Shawn Wilsher :sdwilsh

Comment 37

•

14 years ago

Another interesting question for folk seeing this:
1) Do you have Weave (Firefox Sync) installed?
2) If yes to (1), do you have more than one computer using it?

(trying to figure out the increase in places activity)

Marco Bonardo [:mak]

Comment 38

•

14 years ago

Shawn, I still have concerns about the fact Storage uses BEGIN IMMEDIATE TRANSACTION on async statements execution, is there a reason to differ from DEFERRED that is used in the sync state?
IMMEDIATE means a RESERVED lock is setup immediately on the DB regardless when the database will be accessed or written to. DEFERRED does instead set a SHARED lock till first write happens then lock changes to RESERVED. Using DEFERRED would give us a larger safe time for reads, unless there is a specific reason IMMEDIATE is being used.

Marco Bonardo [:mak]

Comment 39

•

14 years ago

code reference for comment 38:
http://mxr.mozilla.org/mozilla-central/source/storage/src/mozStorageAsyncStatementExecution.cpp#564

Shawn Wilsher :sdwilsh

Comment 40

•

14 years ago

As I recall, it was because of this from the SQLite docs:
Because the acquisition of locks is deferred until they are needed, it is possible that another thread or process could create a separate transaction and write to the database after the BEGIN on the current thread has executed. 

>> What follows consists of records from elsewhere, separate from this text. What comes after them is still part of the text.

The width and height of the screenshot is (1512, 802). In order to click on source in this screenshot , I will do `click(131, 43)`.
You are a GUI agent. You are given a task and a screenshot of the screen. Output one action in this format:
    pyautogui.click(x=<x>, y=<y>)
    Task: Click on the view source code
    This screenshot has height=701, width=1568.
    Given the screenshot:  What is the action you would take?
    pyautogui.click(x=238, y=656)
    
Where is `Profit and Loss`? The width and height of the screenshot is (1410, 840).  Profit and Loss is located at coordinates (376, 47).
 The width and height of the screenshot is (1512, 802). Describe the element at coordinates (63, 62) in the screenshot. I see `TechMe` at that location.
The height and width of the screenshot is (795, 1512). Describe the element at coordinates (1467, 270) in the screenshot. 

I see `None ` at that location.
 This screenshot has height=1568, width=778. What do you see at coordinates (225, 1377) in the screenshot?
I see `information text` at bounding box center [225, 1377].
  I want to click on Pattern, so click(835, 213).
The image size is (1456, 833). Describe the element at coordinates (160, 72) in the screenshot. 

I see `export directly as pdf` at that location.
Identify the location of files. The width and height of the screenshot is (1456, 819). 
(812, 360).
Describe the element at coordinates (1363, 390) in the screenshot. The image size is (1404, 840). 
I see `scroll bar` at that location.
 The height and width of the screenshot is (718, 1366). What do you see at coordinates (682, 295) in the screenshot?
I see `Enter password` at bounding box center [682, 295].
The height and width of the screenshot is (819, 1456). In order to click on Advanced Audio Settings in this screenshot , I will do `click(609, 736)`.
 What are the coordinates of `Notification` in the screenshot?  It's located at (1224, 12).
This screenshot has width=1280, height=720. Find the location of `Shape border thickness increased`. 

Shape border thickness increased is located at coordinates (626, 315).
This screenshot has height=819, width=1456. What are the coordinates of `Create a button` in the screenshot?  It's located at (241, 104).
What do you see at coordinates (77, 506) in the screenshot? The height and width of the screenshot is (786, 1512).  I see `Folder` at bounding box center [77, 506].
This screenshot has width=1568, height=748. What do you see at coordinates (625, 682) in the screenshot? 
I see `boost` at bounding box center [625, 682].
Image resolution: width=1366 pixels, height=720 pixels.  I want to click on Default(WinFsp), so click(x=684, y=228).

But given that we don't have any way to determine if a statement is read-only or write-only, we may end up creating an immediate transaction for read statements, which would be undesirable.  We should probably switch that to a deferred transaction until we can do that.  Can you file a bug for that, and mark it blocking this?

Marco Bonardo [:mak]

Updated

•

14 years ago

Depends on: 580240

Marco Bonardo [:mak]

Comment 41

•

14 years ago

Filed bug 580240. Notice this involves only multiple statements executed at once through dbconn.executeAsync, not single async statements, we can probably evaluate splitting batches if they are locking for too long times.
For example this causes autocomplete to lock the database for read-only statements.
Also expiration and DBflush are using this method, I'll tweak the former as far as I can (will evaluate chunking statements if needed), and the second is going to be killed along with temp tables.

Marco Bonardo [:mak]

Updated

•

14 years ago

Depends on: 552023, 556631

Shawn Wilsher :sdwilsh

Comment 42

•

14 years ago

(In reply to comment #41)
> For example this causes autocomplete to lock the database for read-only
> statements.
We can create another db connection for things like this which are read-only so there is only file lock contention (and we can use multiple readers) as noted in comment 22.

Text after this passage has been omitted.